Incidence of emergency calls were reduced during the pandemic compared with 2019. There was a rise in incidence of OHCA and OHCA deaths during the same period; however, these changes appear transient. Further research is required to understand patient behaviour towards seeking help during the pandemic and the long-term consequences of not doing so.

摘要

背景

为应对 COVID-19 大流行,英国于 2020 年 3 月 23 日实施了全国封锁。

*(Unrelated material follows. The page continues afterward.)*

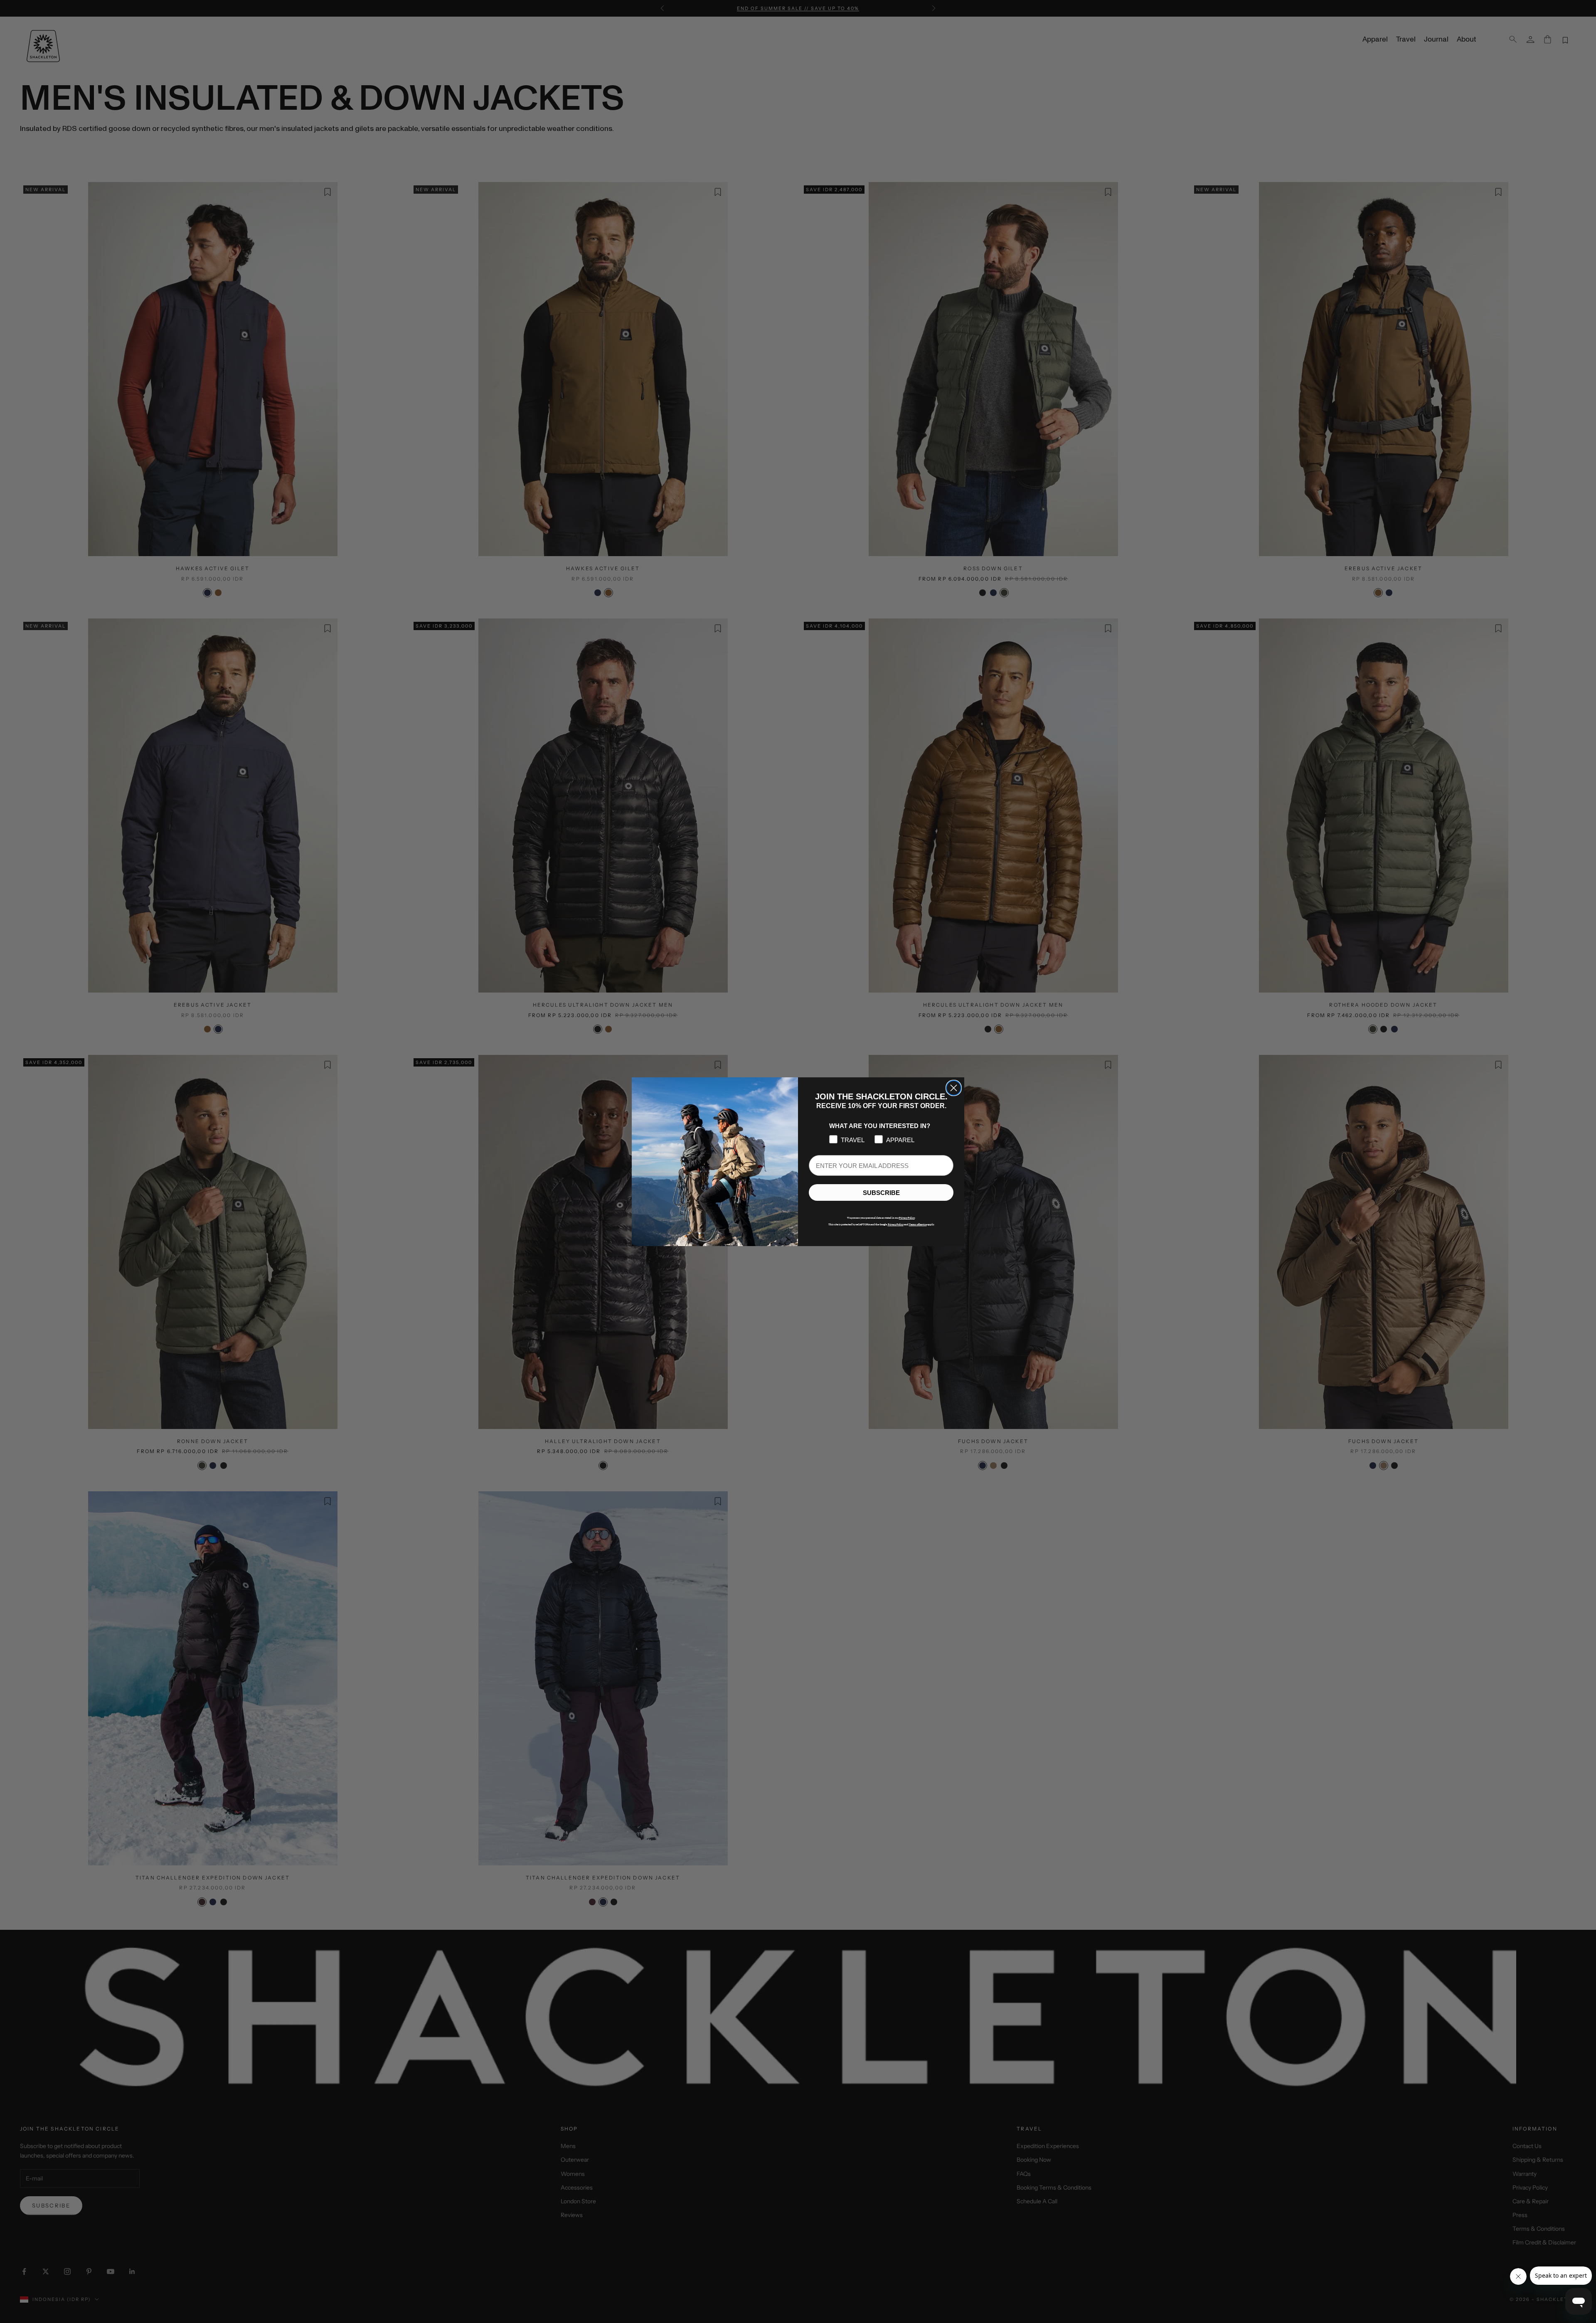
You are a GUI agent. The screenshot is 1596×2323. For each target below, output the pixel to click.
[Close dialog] (953, 1088)
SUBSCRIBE (881, 1192)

在接下来的几周内,英国的急诊部门报告就诊人数减少。我们旨在探讨英格兰东北部的紧急呼叫发生率,以及院外心脏骤停 (OHCA) 死亡人数。

方法

收集了 2019 年 3 月 4 日至 6 月 2 日和 2020 年 3 月 2 日至 5 月 31 日期间因中风、ST 段抬高型心肌梗死、过敏、哮喘、慢性阻塞性肺疾病、跌倒、中毒、癫痫发作、败血症、急性冠状动脉综合征和 OHCA 而联系东北救护服务的所有患者的病例数据。

结果

与 2019 年同期相比,大流行期间除 OHCA 外的呼叫发生率(导致救护车出动)有所下降,分别为 16743 例和 19639 例(-14.74%)。到 2020 年 5 月底,呼叫数量的下降趋势有所逆转。全国封锁期间 OHCA 的发生率增加了 13.79%,2020 年 4 月第二周的增幅达到了 73.56%。OHCA 死亡人数在 2020 年 4 月的前两周达到峰值,分别为 95.65%和 90.07%,但到 2020 年 5 月底,OHCA 和 OHCA 死亡人数已恢复到封锁前的水平。

结论

与 2019 年相比,大流行期间急诊呼叫的发生率有所下降。同期 OHCA 和 OHCA 死亡人数有所增加;然而,这些变化似乎是暂时的。需要进一步研究以了解大流行期间患者寻求帮助的行为以及不这样做的长期后果。